HVBA Article Summary

  1. Integrated Approach Needed: The article highlights that traditional, fragmented approaches to chronic disease management are insufficient for addressing the interconnected nature of cardiovascular disease, obesity, and diabetes. Employers are encouraged to adopt integrated care models that coordinate treatment and support for multiple conditions simultaneously. Such strategies can streamline care, reduce confusion for employees, and improve overall health outcomes.

  2. Prevention and Engagement Are Critical: Employers are advised to shift their benefit strategies toward prevention, early intervention, and meaningful employee engagement. This includes elevating the role of primary care, leveraging data to identify high-risk populations, and embedding mental health resources within chronic condition programs. Personalized outreach and culturally tailored communication are emphasized as effective ways to drive sustained behavior change.

  3. Holistic Solutions Yield Better Results: Organizations that implement holistic, evidence-based benefit designs—covering nutrition counseling, health coaching, and wraparound services—are seeing improvements in chronic condition management and reductions in healthcare costs. The article cautions against overreliance on medications like GLP-1s and stresses the importance of treating obesity as a chronic disease requiring long-term management. Virtual care platforms and targeted coaching are cited as promising tools for improving employee health and plan sustainability.

Rethinking the ways employers manage benefits risk

By Todd Martin – Employers who are waiting for benefits costs to stabilize may be misunderstanding what is happening in the market. Although year-over-year premium increases may appear to level out, the underlying risk is becoming more concentrated and less predictable. Claims variability, workforce shifts and a fragmented vendor landscape are creating volatility that is harder to detect and even more difficult to manage. This changing risk profile calls for a different mindset. Read Full Article...

HVBA Article Summary

  1. Continuous Risk Management Needed: The article argues that the traditional annual benefits planning cycle is no longer sufficient due to increasing volatility in healthcare costs. Risks such as claims variability, workforce changes, and fragmented vendor relationships can emerge and escalate between annual reviews, making reactive decision-making less effective. Employers are encouraged to adopt a continuous, year-round approach to monitoring and managing benefits risk.

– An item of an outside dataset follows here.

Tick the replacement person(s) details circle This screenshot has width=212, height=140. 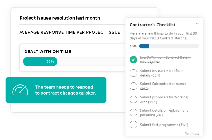click(x=134, y=113)
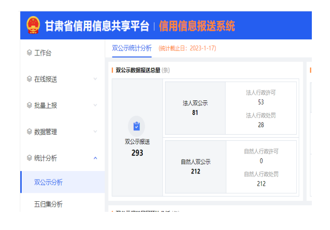The height and width of the screenshot is (230, 330).
Task: Click the 法人双公示 count of 81
Action: pyautogui.click(x=195, y=112)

  2. Volatility Drivers and Impact: Factors like specialty drug costs, workforce turnover, and demographic shifts are making benefits expenses less predictable and more concentrated among a small portion of plan members. Vendor fragmentation, especially in pharmacy benefits, can create hidden inefficiencies and misaligned incentives, further complicating cost control. Smaller employers are particularly vulnerable, as a few high-cost claims can disproportionately affect their financial outcomes.

  3. Proactive Strategies and Collaboration: The article recommends that employers and their advisors develop a practical playbook that includes regular data monitoring, monthly checkpoints, and coordinated vendor management. Clinical programs that engage employees early and financial strategies like stop-loss optimization can help stabilize costs. Tailoring solutions to the specific risk profile of each employer, rather than adopting a one-size-fits-all approach, is emphasized as key to effective benefits risk management.